** SOURCE DATA follows **

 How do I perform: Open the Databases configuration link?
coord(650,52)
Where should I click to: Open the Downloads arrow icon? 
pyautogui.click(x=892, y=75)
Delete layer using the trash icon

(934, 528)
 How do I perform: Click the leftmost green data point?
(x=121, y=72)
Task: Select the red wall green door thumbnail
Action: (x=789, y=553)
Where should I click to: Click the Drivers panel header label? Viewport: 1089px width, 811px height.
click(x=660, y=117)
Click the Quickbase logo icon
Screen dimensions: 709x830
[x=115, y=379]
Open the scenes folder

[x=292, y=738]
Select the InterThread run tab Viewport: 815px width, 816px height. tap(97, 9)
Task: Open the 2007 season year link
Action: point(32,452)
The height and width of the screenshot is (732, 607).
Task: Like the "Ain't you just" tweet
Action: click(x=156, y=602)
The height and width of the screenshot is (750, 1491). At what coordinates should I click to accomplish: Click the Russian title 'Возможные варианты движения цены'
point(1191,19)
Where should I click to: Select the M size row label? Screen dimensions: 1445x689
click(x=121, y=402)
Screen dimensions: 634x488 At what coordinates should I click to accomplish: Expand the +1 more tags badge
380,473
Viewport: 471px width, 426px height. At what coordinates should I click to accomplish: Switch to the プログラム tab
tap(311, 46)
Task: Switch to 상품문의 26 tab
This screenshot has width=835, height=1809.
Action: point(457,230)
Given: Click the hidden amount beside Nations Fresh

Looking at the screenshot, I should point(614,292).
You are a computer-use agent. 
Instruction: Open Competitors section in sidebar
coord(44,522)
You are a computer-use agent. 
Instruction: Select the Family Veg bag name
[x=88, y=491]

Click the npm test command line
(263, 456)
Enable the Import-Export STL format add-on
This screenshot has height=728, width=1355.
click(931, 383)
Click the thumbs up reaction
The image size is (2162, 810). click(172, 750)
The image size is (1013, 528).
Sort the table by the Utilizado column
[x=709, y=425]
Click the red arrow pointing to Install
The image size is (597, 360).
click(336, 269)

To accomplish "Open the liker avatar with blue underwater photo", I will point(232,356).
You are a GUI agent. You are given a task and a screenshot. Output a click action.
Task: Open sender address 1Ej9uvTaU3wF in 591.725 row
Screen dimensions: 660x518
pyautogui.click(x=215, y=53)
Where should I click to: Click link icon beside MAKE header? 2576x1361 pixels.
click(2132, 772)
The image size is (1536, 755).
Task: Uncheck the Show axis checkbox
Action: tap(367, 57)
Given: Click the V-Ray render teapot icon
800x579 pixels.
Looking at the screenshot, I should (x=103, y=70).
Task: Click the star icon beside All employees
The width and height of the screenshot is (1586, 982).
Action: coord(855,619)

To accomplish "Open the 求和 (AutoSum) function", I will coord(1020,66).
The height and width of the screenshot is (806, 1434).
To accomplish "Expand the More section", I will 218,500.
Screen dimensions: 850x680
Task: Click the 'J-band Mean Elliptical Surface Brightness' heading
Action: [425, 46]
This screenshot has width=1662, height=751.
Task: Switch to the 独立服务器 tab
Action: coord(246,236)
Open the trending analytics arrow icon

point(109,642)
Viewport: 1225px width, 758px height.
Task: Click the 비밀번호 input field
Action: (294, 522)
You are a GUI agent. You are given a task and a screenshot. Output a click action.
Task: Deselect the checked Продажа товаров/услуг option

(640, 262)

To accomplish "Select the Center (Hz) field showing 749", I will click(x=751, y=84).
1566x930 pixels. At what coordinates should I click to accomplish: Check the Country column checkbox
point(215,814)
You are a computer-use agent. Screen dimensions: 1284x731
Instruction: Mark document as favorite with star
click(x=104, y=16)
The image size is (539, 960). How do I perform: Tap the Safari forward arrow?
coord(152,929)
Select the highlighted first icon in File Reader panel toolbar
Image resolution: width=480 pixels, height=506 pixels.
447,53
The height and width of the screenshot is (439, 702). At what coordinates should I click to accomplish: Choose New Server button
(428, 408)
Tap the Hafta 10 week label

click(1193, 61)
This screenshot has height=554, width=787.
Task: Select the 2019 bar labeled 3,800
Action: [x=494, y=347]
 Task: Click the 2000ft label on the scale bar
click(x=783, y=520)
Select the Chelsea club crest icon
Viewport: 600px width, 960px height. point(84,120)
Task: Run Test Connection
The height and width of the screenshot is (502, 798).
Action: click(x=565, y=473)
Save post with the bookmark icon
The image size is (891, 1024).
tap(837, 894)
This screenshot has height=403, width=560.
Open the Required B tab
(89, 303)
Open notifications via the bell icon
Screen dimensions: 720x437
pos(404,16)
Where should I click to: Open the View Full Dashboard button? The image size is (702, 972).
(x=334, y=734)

** End of SOURCE DATA **

* WHAT YOU HAVE TO DO
All entries must be duplicated exactly, with none left out.

* EXERCISE RESPONSE
 How do I perform: Open the Databases configuration link?
coord(650,52)
Where should I click to: Open the Downloads arrow icon? 
pyautogui.click(x=892, y=75)
Delete layer using the trash icon

(934, 528)
 How do I perform: Click the leftmost green data point?
(x=121, y=72)
Task: Select the red wall green door thumbnail
Action: (x=789, y=553)
Where should I click to: Click the Drivers panel header label? Viewport: 1089px width, 811px height.
click(x=660, y=117)
Click the Quickbase logo icon
Screen dimensions: 709x830
[x=115, y=379]
Open the scenes folder

[x=292, y=738]
Select the InterThread run tab Viewport: 815px width, 816px height. tap(97, 9)
Task: Open the 2007 season year link
Action: point(32,452)
The height and width of the screenshot is (732, 607).
Task: Like the "Ain't you just" tweet
Action: click(x=156, y=602)
The height and width of the screenshot is (750, 1491). At what coordinates should I click to accomplish: Click the Russian title 'Возможные варианты движения цены'
point(1191,19)
Where should I click to: Select the M size row label? Screen dimensions: 1445x689
click(x=121, y=402)
Screen dimensions: 634x488 At what coordinates should I click to accomplish: Expand the +1 more tags badge
380,473
Viewport: 471px width, 426px height. At what coordinates should I click to accomplish: Switch to the プログラム tab
tap(311, 46)
Task: Switch to 상품문의 26 tab
This screenshot has width=835, height=1809.
Action: point(457,230)
Given: Click the hidden amount beside Nations Fresh

Looking at the screenshot, I should point(614,292).
You are a computer-use agent. 
Instruction: Open Competitors section in sidebar
coord(44,522)
You are a computer-use agent. 
Instruction: Select the Family Veg bag name
[x=88, y=491]

Click the npm test command line
(263, 456)
Enable the Import-Export STL format add-on
This screenshot has height=728, width=1355.
click(931, 383)
Click the thumbs up reaction
The image size is (2162, 810). click(172, 750)
The image size is (1013, 528).
Sort the table by the Utilizado column
[x=709, y=425]
Click the red arrow pointing to Install
The image size is (597, 360).
click(336, 269)

To accomplish "Open the liker avatar with blue underwater photo", I will point(232,356).
You are a GUI agent. You are given a task and a screenshot. Output a click action.
Task: Open sender address 1Ej9uvTaU3wF in 591.725 row
Screen dimensions: 660x518
pyautogui.click(x=215, y=53)
Where should I click to: Click link icon beside MAKE header? 2576x1361 pixels.
click(2132, 772)
The image size is (1536, 755).
Task: Uncheck the Show axis checkbox
Action: tap(367, 57)
Given: Click the V-Ray render teapot icon
800x579 pixels.
Looking at the screenshot, I should (x=103, y=70).
Task: Click the star icon beside All employees
The width and height of the screenshot is (1586, 982).
Action: coord(855,619)

To accomplish "Open the 求和 (AutoSum) function", I will coord(1020,66).
The height and width of the screenshot is (806, 1434).
To accomplish "Expand the More section", I will 218,500.
Screen dimensions: 850x680
Task: Click the 'J-band Mean Elliptical Surface Brightness' heading
Action: [425, 46]
This screenshot has width=1662, height=751.
Task: Switch to the 独立服务器 tab
Action: coord(246,236)
Open the trending analytics arrow icon

point(109,642)
Viewport: 1225px width, 758px height.
Task: Click the 비밀번호 input field
Action: (294, 522)
You are a GUI agent. You are given a task and a screenshot. Output a click action.
Task: Deselect the checked Продажа товаров/услуг option

(640, 262)

To accomplish "Select the Center (Hz) field showing 749", I will click(x=751, y=84).
1566x930 pixels. At what coordinates should I click to accomplish: Check the Country column checkbox
point(215,814)
You are a computer-use agent. Screen dimensions: 1284x731
Instruction: Mark document as favorite with star
click(x=104, y=16)
The image size is (539, 960). How do I perform: Tap the Safari forward arrow?
coord(152,929)
Select the highlighted first icon in File Reader panel toolbar
Image resolution: width=480 pixels, height=506 pixels.
447,53
The height and width of the screenshot is (439, 702). At what coordinates should I click to accomplish: Choose New Server button
(428, 408)
Tap the Hafta 10 week label

click(1193, 61)
This screenshot has height=554, width=787.
Task: Select the 2019 bar labeled 3,800
Action: [x=494, y=347]
 Task: Click the 2000ft label on the scale bar
click(x=783, y=520)
Select the Chelsea club crest icon
Viewport: 600px width, 960px height. point(84,120)
Task: Run Test Connection
The height and width of the screenshot is (502, 798).
Action: click(x=565, y=473)
Save post with the bookmark icon
The image size is (891, 1024).
tap(837, 894)
This screenshot has height=403, width=560.
Open the Required B tab
(89, 303)
Open notifications via the bell icon
Screen dimensions: 720x437
pos(404,16)
Where should I click to: Open the View Full Dashboard button? The image size is (702, 972).
(x=334, y=734)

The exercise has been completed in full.